アンニョンハセヨ。編集長の野田です。
韓流ファンの皆さんの韓流の想い出をメモリアルブックという形にするサービスを提供している我が編集部。
まずは、わたくし自身の韓流ヒストリーを振り返ってみようと、随時、執筆中です。
しばしお付き合いください。
今回は大学入学編です。
小学生の時に古代史と出会い、渡来人という存在をきっかけに韓国という国がすっかり憧れの対象になったわたし。
考古学者を目指す気持ちを中学・高校まで持ち続け、いよいよあとは大学生に受かって、奈良に住むぞ~!という年齢になりました。結果、奈良には住めなかったのですが、お隣、京都の大学に進学することになりました。古代よりは少し時代は新しいですが、古墳にかわって寺院仏閣に囲まれた生活もなかなか楽しいものでした。歴史の息遣いを満喫しながら、考古学者を目指す楽しい大学ライフ。ほんのちょっと歩けば、誰もが知る有名な神社仏閣を目にすることができ、毎日がどきどきでした。そして、ふらっと立ち寄った神社で、気になるあの国、朝鮮半島とのゆかりを見つけてはわくわくし、キムチ屋や韓国料理店などを見つけては、立ち寄っていました。
そしてアルバイト探し。せっかく京都に住めたんだからお寺で働こう!と思い立ち、タウンワークを手に片っ端からお寺に電話をかけ、アルバイトの申し込みをしました。ところが、どのお寺も、お土産屋さんの一角での仕事ならあるとの回答。でも私は接客ではなく、お寺の中にはいって、掃除をしたり、文化財に触れられるような仕事がしたかったので、それらはすべて断ることにしました。そして、唯一、私が希望するような内容で受け入れてくれたのが鞍馬寺でした。鞍馬山の頂上に位置する鞍馬寺。鞍馬天狗で有名なお寺です。今でこそパワースポットの名所としてたくさんの参拝客でにぎわっていますが、当時は、山奥のひっそりとした修行寺といった印象で、登山シーズン以外はとても静か。山の上にかかる霧と雲がその荘厳な雰囲気を醸し出し、昔の人がここに神が住むと思ったことに納得したものでした。

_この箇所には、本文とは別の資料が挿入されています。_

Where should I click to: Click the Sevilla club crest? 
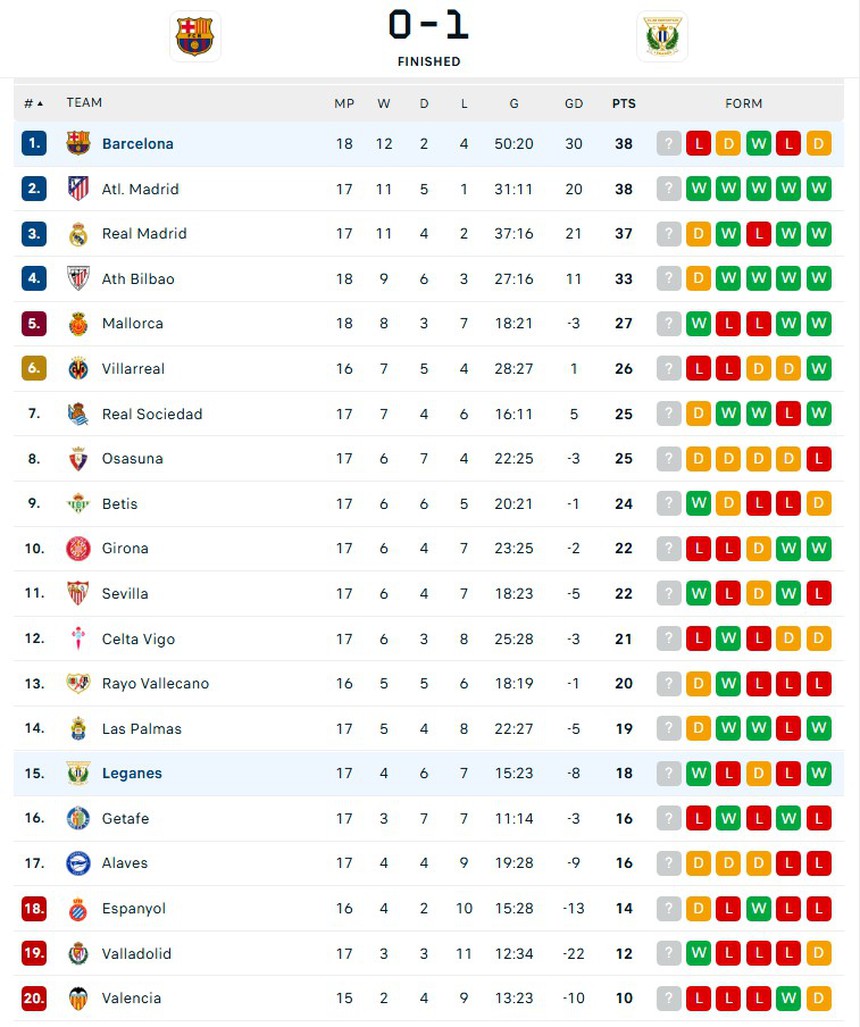coord(78,593)

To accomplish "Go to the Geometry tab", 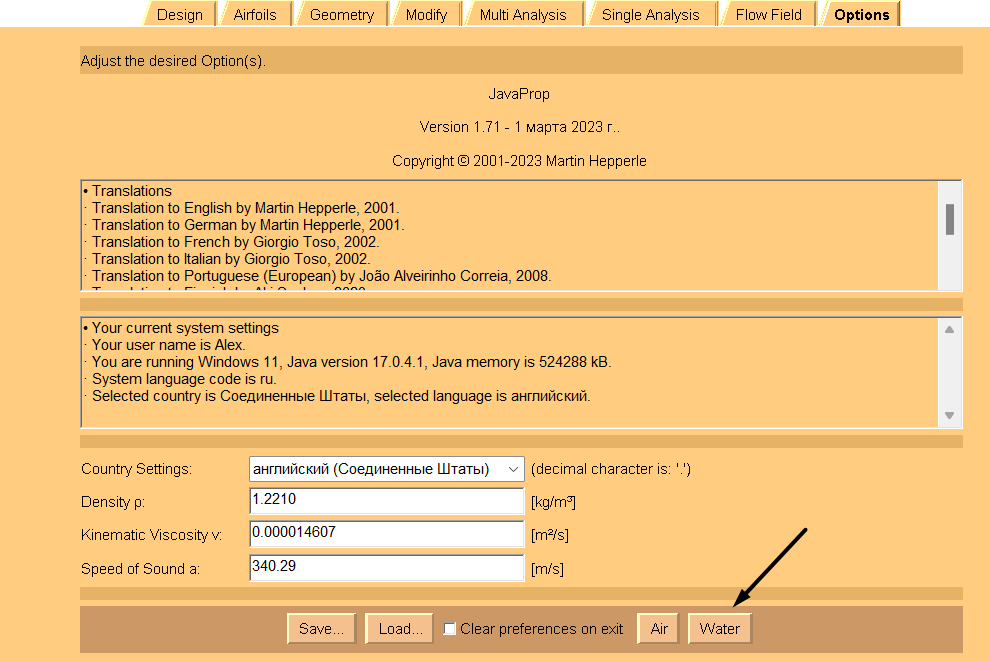I will (x=342, y=15).
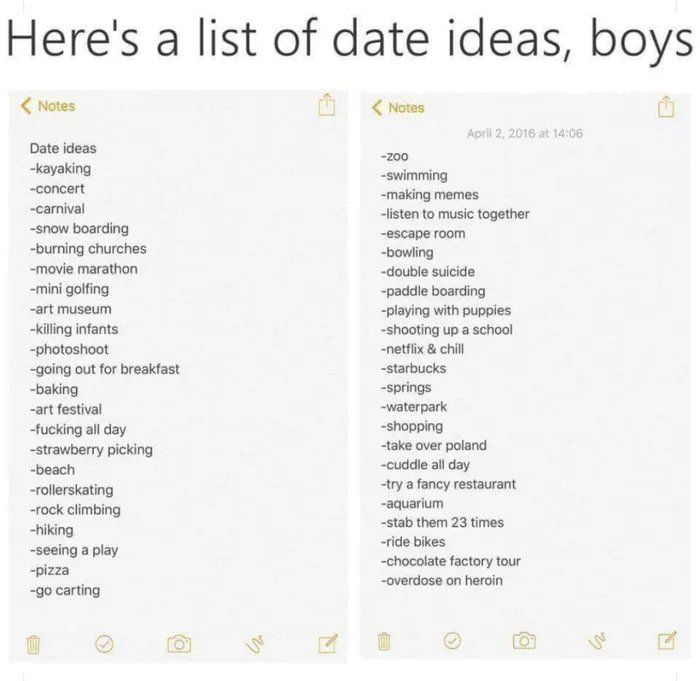This screenshot has width=700, height=681.
Task: Tap the camera icon under the right note
Action: [x=523, y=640]
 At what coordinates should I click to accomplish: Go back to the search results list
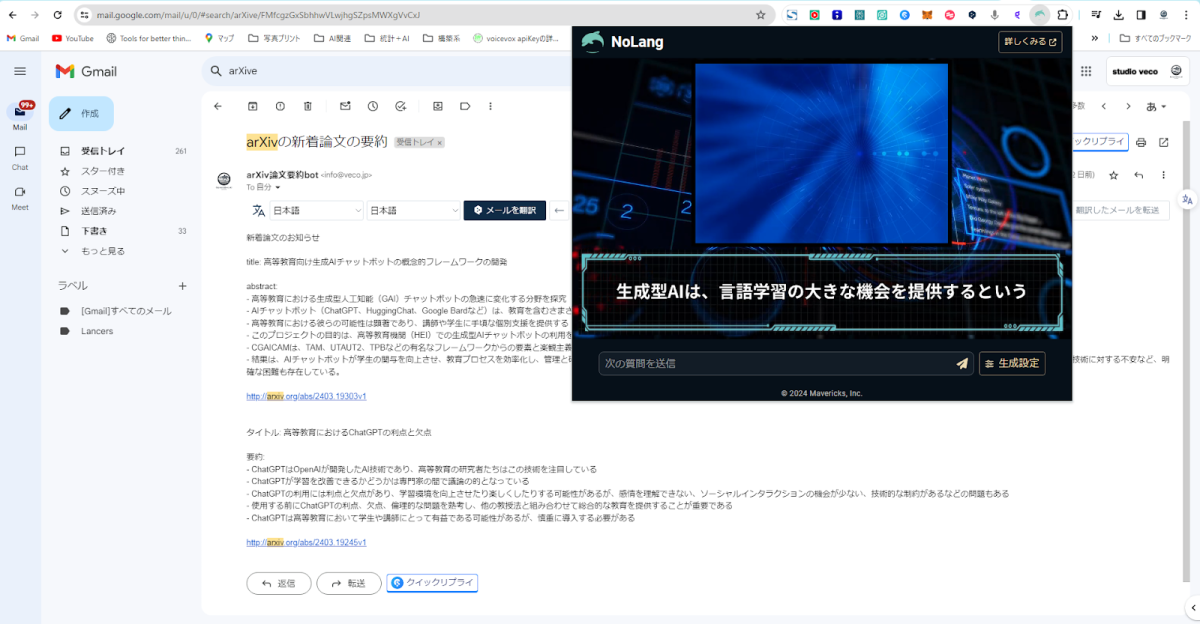218,106
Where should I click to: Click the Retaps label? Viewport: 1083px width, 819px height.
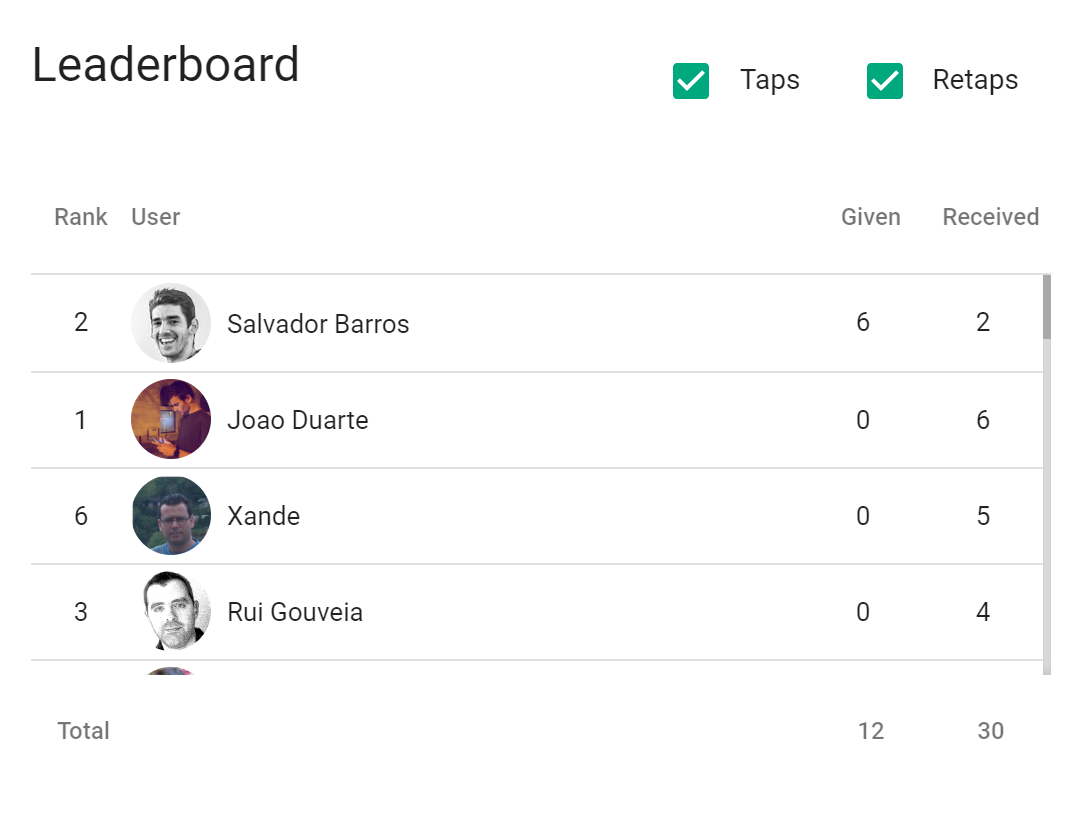point(975,80)
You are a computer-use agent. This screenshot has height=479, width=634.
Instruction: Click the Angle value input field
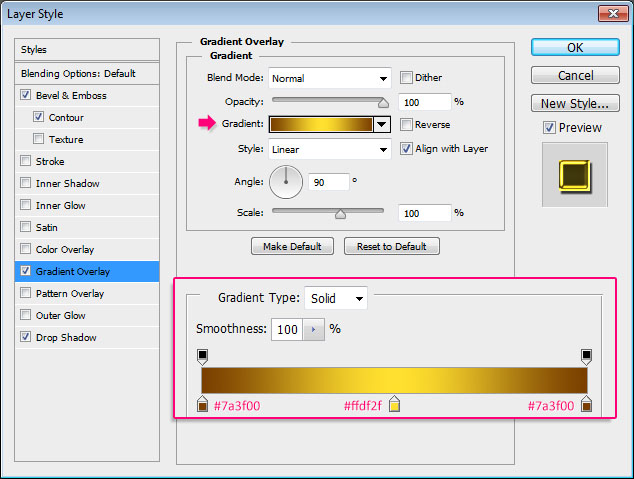point(329,182)
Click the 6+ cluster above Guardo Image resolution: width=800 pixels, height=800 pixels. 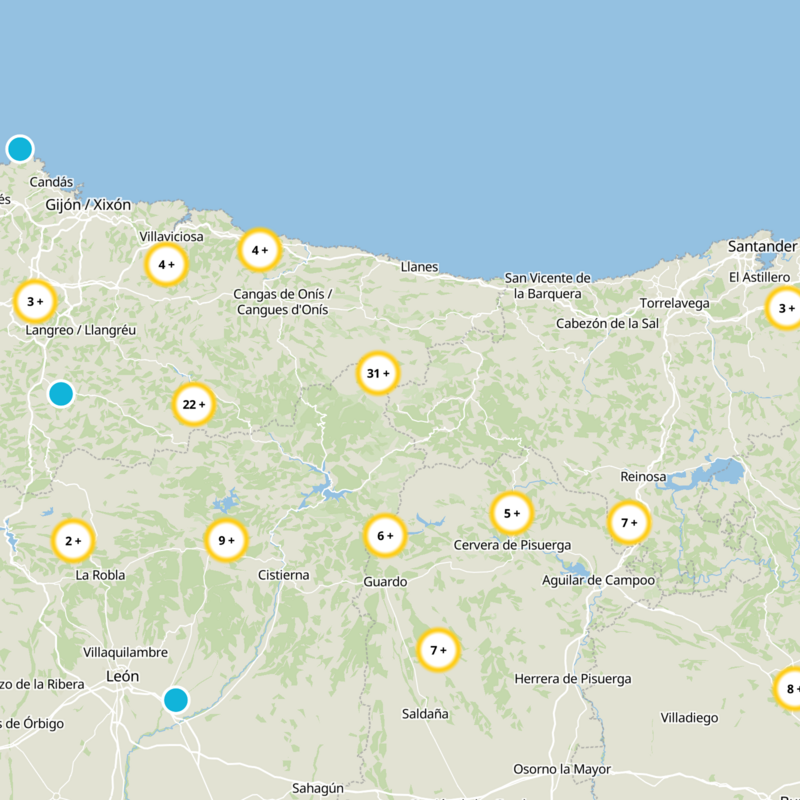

私が住んでいた京都市中京区から、左京区のはずれ、鞍馬寺に行くのに1時間半。日曜日の朝、6時半のバスに乗って叡山電鉄の始発駅、出町柳に行き、そこから終点の鞍馬まで30分。さらに頂上のお寺まで徒歩30分。
いや~、本当に当時の自分はよくやったものです。若かった。パワーがあった…。
実はつい昨年、大学を卒業して以来、はじめて鞍馬寺に行きました。出町柳駅から鞍馬までのんびり30分。これがすごくすごく長く感じたものです。18歳の自分が1時間半もかけてこの道を通り、アルバイトに通っていたのかと思うと、その健気さに我ながら感心してしまいました。今の自分にはとても考えられない行動ですが、それだけ、夢への思いが深かったのでしょう。
さて、鞍馬寺では、当時、私をお世話をしてくださった方と20年ぶりの再会を果たすことができました。うっすらとですが、私のことを覚えていてくだいました。その方が、お変わりなく元気でいらしたことが何よりもうれしく、涙があふれてきました。当時、歴史好きが高じて韓国留学を目指すようになった18歳の私。そんな私をあたたかく受け入れ、人として謙虚に、自然に感謝しながら生きることを教えてくれた鞍馬寺…。
私は無事、留学を果たし、卒業し、上京し、マスコミに入り、韓国という国をライフワークにし、同じく韓国をライフワークとする夫と出会い、ふたりの子供をもうけ、少し育児にひと段落して、いま、20年ぶりに、こうして鞍馬寺にいます。
そんな話をすると、とても喜んでくださり、匂い玉をお土産に手渡してくれました。帰り道に本堂のなかを見学すると、鞍馬寺の補修工事に関する募金の張り紙を見つけました。迷わず募金をしました。ほんのわずかな金額でしたが、好きな仕事をしながら家庭を築き、元気に生きていられることの感謝を少しは伝えられた気がして、なんともいえない熱い感情が沸き上がってきました。